→ **Extracted text**:
↓↓↓

I’ve gathered 19 of the most fun Serbian facts so you can get a little taste of what this charming country has to offer!

1. Serbia Has a Forbidden Rainforest

The Vinatovaca Rainforest is hundreds of years old and it is considered a natural wonder. People aren’t allowed to touch or cut down any part of it.

Even if trees fall through natural forces, they are left on the ground where they lay. This 37-acre rainforest is curated by nature alone.

2. A Serbian River Called “Year”

There is a Serbian river that is exactly 365 meters long and was appropriately nicknamed “Year” because a year has 365 days.

I feel like this was a dad joke that people liked enough to make it official.

3. Serbia Exports a Lot of Raspberries

Serbian soil is great for growing raspberries! Serbia is one of the top exporters of raspberries and in 2012 Serbia was responsible for 94% of the world’s supply.

In 2021, the Serbian raspberry yield was 70,000 metric tons. The price of raspberries is skyrocketing worldwide due to low global supply, so you may want to eat your fill on your next trip to Serbia!

↑↑↑

→ **Challenges**:
[1] Copy the stretch of the Serbian facts piece from "I feel like" through "the world’s supply." word for word.
[2] Answer these from the Serbian facts piece:
(a) How many acres does the Vinatovaca Rainforest cover?
(b) How long is the river nicknamed "Year"?
(c) What was Serbia's raspberry yield in 2021?

→ **Rows**:
↓↓↓

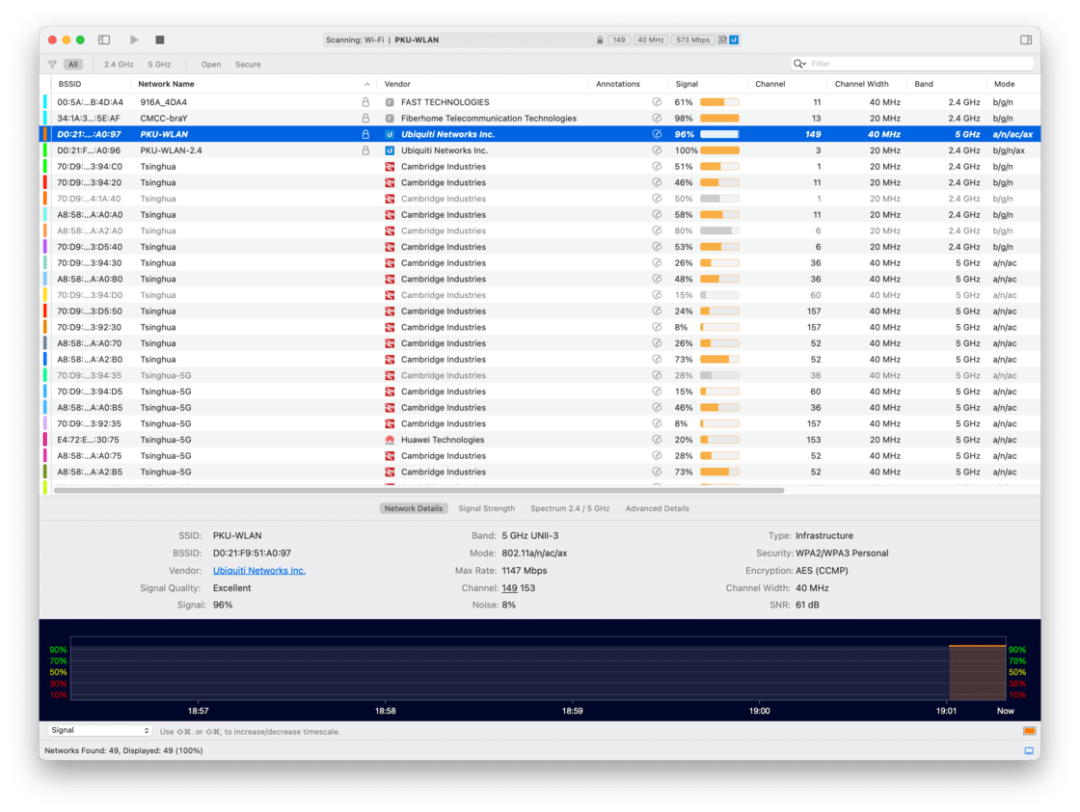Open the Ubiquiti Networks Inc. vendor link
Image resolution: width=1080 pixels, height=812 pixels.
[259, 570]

↑↑↑
↓↓↓

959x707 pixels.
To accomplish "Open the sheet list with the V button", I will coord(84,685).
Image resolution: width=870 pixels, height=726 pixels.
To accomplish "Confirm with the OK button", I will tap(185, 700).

↑↑↑
↓↓↓

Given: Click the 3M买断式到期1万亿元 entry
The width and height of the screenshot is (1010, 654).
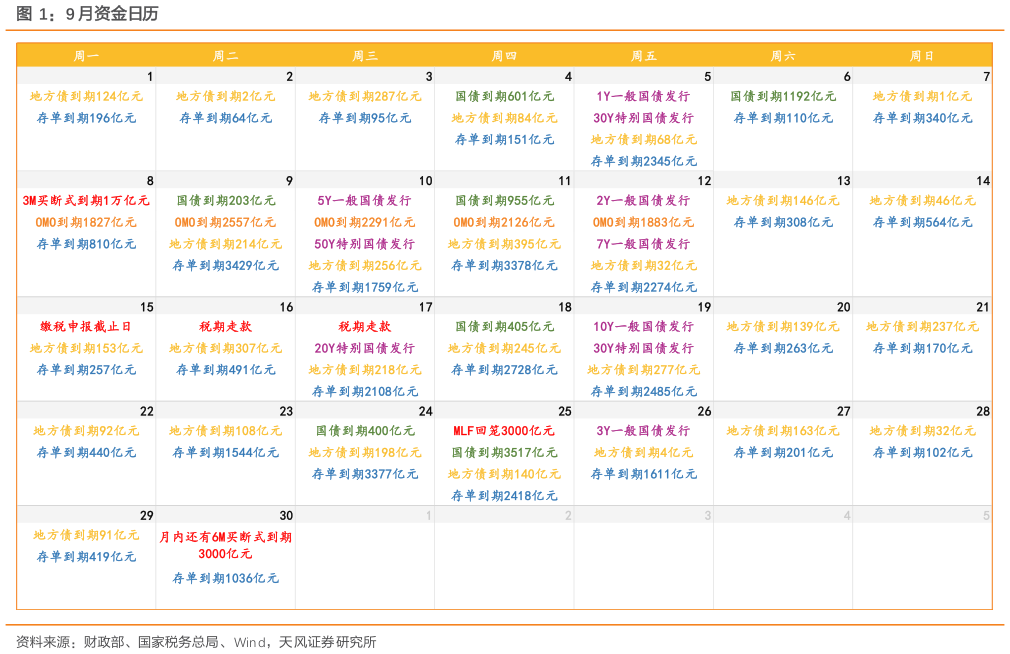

↑↑↑

→ **Answers**:
[1]
I feel like this was a dad joke that people liked enough to make it official.

3. Serbia Exports a Lot of Raspberries

Serbian soil is great for growing raspberries! Serbia is one of the top exporters of raspberries and in 2012 Serbia was responsible for 94% of the world’s supply.

[2]
(a) 37 acres
(b) 365 meters
(c) 70,000 metric tons